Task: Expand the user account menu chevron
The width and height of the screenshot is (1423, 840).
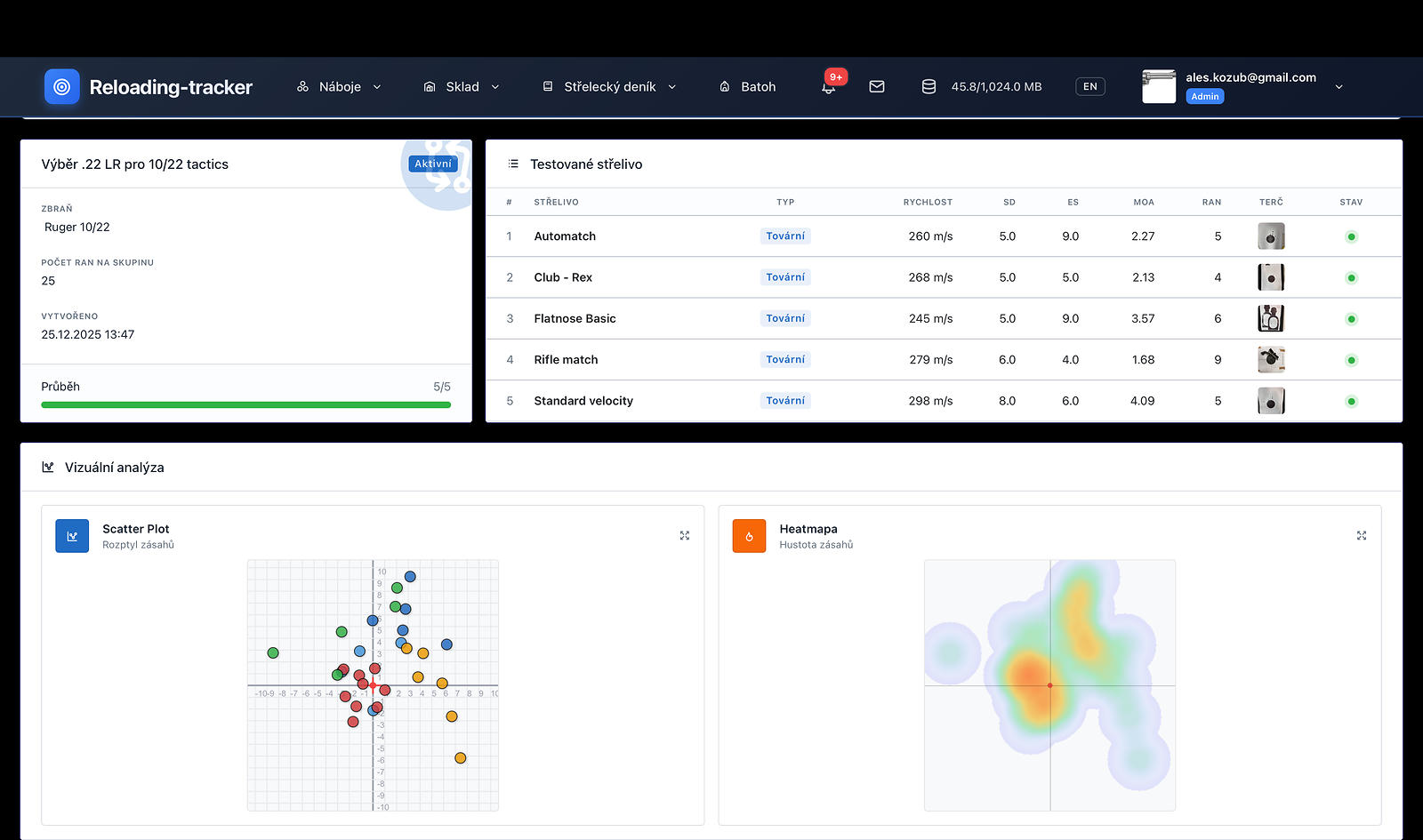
=-=-=-=-=
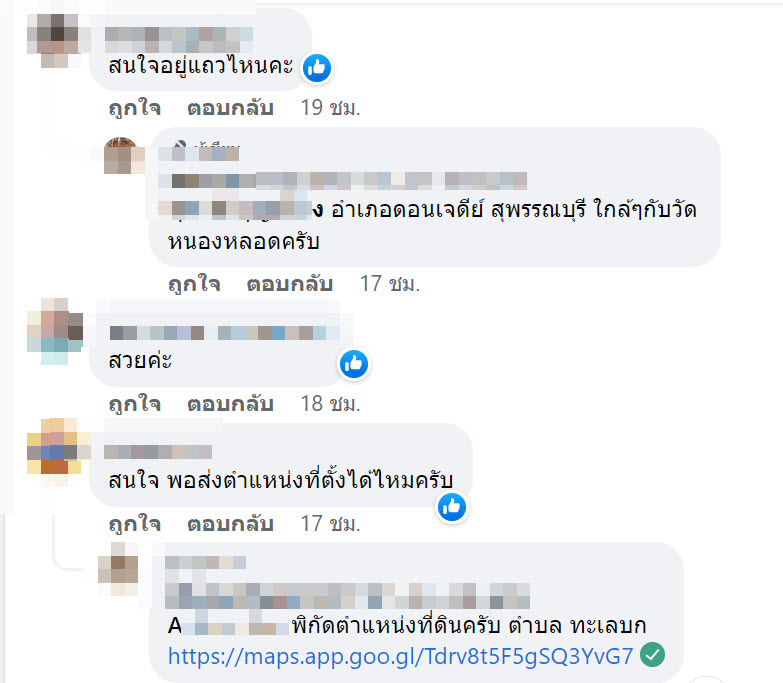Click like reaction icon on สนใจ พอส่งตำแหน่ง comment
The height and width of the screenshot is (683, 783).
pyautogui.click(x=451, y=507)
=-=-=-=-=
[ACTION ITEM]: Copy the lines of the data above exactly as written, beginning with the line containing "Task: Expand the user account menu chevron" and ending with the line containing "The width and", and leave out all other lines.

[SOLVED EXERCISE]:
Task: Expand the user account menu chevron
The width and height of the screenshot is (1423, 840).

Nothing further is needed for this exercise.